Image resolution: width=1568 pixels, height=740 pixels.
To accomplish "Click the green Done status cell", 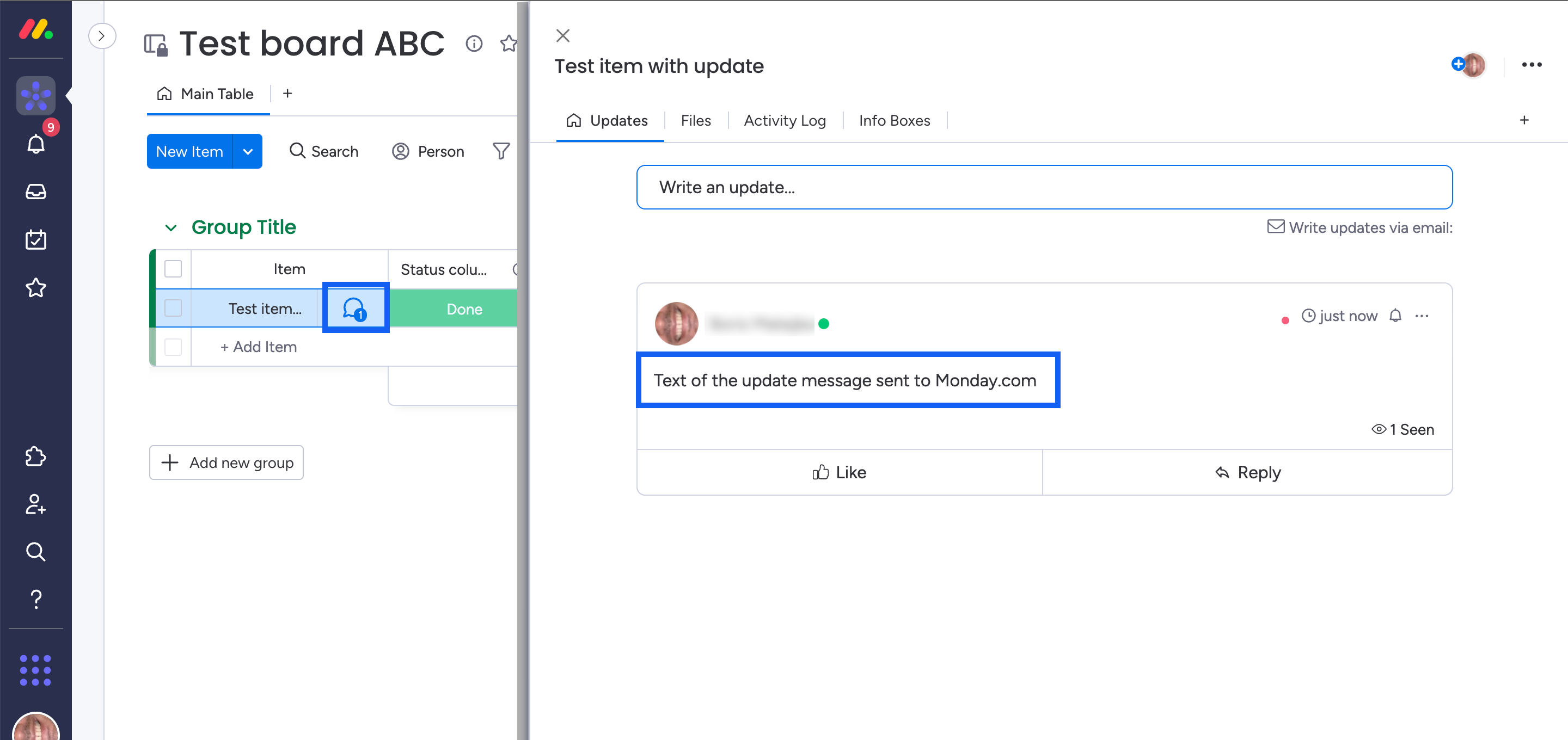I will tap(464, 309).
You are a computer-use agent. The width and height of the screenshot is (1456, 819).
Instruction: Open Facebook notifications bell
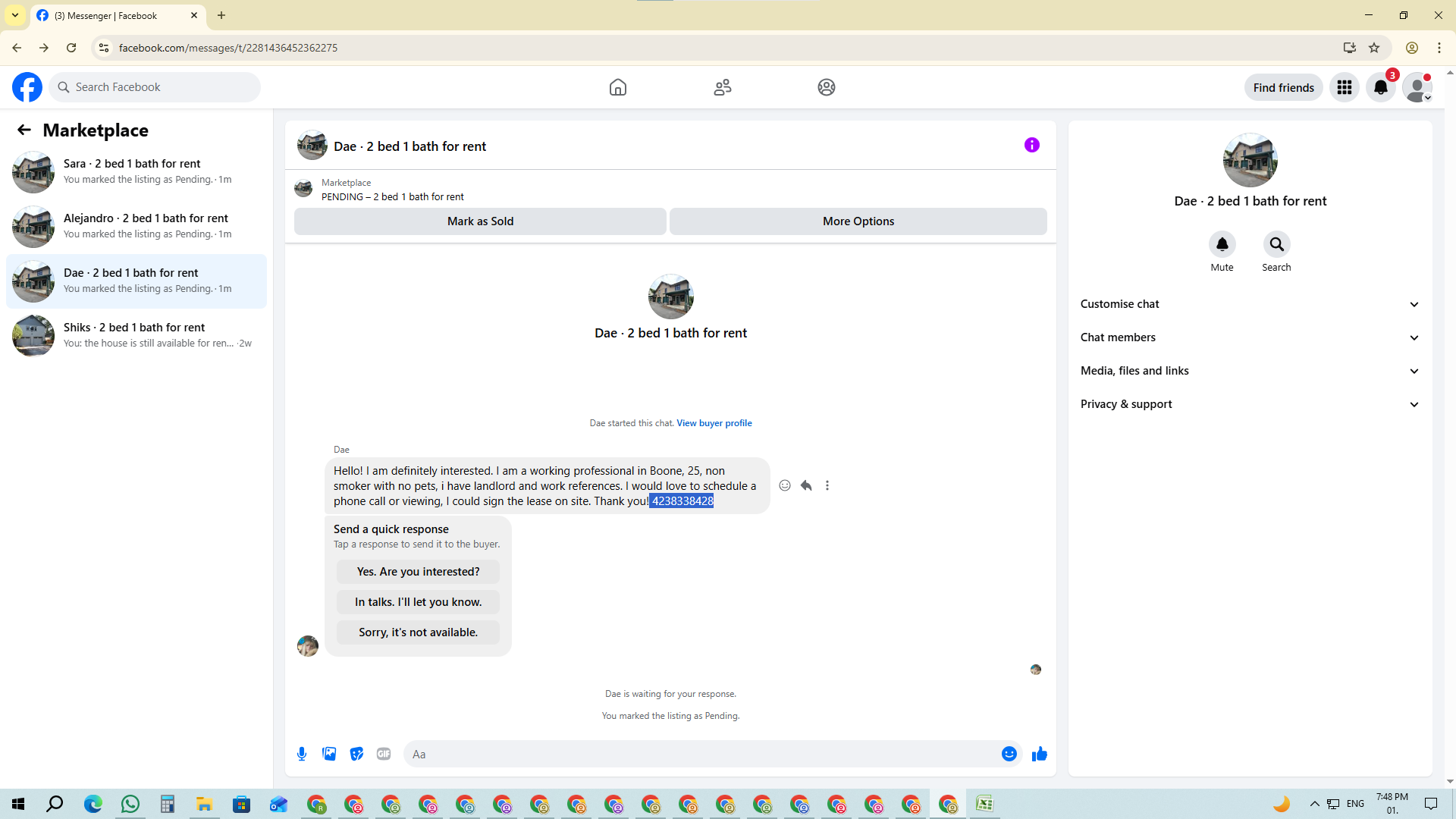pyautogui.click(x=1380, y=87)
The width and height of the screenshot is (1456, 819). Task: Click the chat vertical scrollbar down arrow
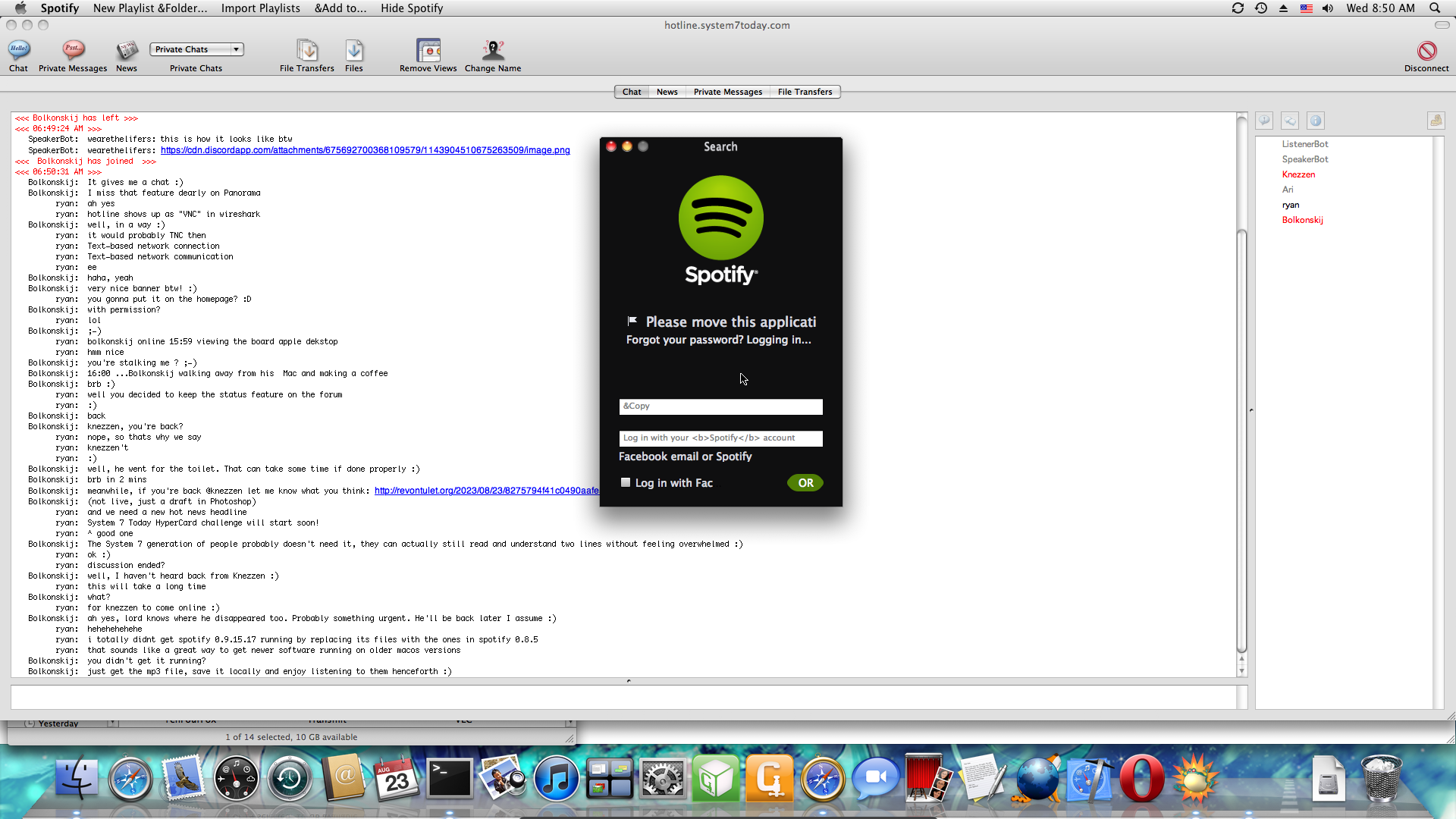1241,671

--

Exercise requirements:
Return only the line with "scrollbar down arrow" and the lines after it up to the end of the records, exact and free of pictures.

Answer box:
The width and height of the screenshot is (1456, 819). Task: Click the chat vertical scrollbar down arrow
1241,671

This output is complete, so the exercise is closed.